Novas medidas de combate a pandemia custam R$ 284 bi para os cofres federais
Valor equivalente a 3,76% do PIB do Brasil

Foto: Agência Brasil
O secretário especial de Fazenda do Ministério da Economia, Waldery Rodrigues, comunicou nessa quarta-feira (15), que as novas medidas tomadas nos últimos dias para enfrentar a pandemia do novo coronavírus elevaram para R$ 284 bilhões o custo efetivo para os cofres federais. Segundo ele, equivale a 3,76% do Produto Interno Bruto (PIB, soma das riquezas produzidas no país), o montante envolve o aumento de gastos federais e a redução de receitas, resultando em impacto sobre as contas públicas.

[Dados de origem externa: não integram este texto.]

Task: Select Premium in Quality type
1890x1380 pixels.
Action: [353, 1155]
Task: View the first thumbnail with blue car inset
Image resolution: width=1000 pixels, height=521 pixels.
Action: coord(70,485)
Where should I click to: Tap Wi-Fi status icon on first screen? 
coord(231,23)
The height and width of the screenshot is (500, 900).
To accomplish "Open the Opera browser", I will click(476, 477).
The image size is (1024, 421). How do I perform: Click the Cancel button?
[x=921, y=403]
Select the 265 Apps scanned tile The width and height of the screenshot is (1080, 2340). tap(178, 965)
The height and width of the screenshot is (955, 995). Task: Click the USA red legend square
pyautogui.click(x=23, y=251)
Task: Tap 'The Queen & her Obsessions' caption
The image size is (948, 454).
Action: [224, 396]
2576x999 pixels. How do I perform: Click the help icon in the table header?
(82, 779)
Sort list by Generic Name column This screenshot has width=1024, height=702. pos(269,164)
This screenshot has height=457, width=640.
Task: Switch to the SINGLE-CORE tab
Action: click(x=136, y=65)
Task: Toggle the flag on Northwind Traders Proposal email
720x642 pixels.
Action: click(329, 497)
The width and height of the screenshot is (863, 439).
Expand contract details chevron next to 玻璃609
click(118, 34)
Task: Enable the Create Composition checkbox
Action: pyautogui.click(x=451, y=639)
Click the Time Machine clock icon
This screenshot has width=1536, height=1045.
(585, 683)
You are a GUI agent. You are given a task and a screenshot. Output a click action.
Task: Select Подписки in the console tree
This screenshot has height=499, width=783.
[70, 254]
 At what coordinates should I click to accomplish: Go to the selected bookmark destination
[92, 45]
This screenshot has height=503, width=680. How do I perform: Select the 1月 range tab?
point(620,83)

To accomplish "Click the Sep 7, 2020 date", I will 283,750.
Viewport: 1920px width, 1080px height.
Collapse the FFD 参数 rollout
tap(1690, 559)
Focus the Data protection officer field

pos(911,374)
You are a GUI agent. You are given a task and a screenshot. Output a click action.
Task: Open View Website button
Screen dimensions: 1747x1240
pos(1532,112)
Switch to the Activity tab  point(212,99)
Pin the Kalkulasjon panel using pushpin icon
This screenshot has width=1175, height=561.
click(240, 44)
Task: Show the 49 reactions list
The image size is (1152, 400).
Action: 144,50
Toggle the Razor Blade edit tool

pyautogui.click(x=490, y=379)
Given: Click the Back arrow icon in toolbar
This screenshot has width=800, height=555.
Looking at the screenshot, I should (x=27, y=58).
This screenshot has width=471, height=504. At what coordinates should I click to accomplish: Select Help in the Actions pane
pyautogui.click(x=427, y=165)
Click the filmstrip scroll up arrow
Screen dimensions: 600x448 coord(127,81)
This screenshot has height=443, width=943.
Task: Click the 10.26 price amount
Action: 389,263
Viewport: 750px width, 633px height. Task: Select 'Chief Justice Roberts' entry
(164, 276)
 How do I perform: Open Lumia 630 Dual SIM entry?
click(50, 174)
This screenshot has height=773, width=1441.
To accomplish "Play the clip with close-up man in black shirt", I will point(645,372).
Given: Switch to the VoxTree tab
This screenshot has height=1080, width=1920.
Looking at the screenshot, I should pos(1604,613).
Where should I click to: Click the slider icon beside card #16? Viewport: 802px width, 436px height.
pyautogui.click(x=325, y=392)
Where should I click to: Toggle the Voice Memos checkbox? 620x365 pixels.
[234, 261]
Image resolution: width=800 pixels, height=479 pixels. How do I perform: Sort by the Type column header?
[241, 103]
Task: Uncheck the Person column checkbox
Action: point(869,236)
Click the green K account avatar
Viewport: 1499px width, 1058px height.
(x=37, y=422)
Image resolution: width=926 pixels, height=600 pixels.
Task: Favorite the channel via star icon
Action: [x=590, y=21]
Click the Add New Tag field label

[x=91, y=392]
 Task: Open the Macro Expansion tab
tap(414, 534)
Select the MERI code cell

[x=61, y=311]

O valor representa aumento de R$ 59,4 bilhões em relação ao impacto fiscal de R$ 224,6 bilhões divulgado pela equipe econômica há duas semanas. Já em relação ao tipo de efeito sobre as contas públicas, a queda de receitas passou de R$ 5,3 bilhões para R$ 13,2 bilhões. O aumento de gastos federais saltou de R$ 219,3 bilhões para R$ 270,8 bilhões. Diferentemente dos números apresentados há duas semanas, o governo não detalhou o custo fiscal de cada ação. Ao todo, o governo destinou mais 6,74% do PIB para atenuar a crise provocada pelo novo coronavírus, o que elevaria os recursos mobilizados para 10,50% do PIB.
Levando em conta as medidas regulatórias tomadas pelo Conselho Monetário Nacional (CMN) e pelo Banco Central, como renegociações de linhas de crédito e a injeção de R$ 1,2 trilhão na economia, o governo movimentou mais 35,53% do PIB, totalizando 46,03% do PIB envolvidos no combate à pandemia.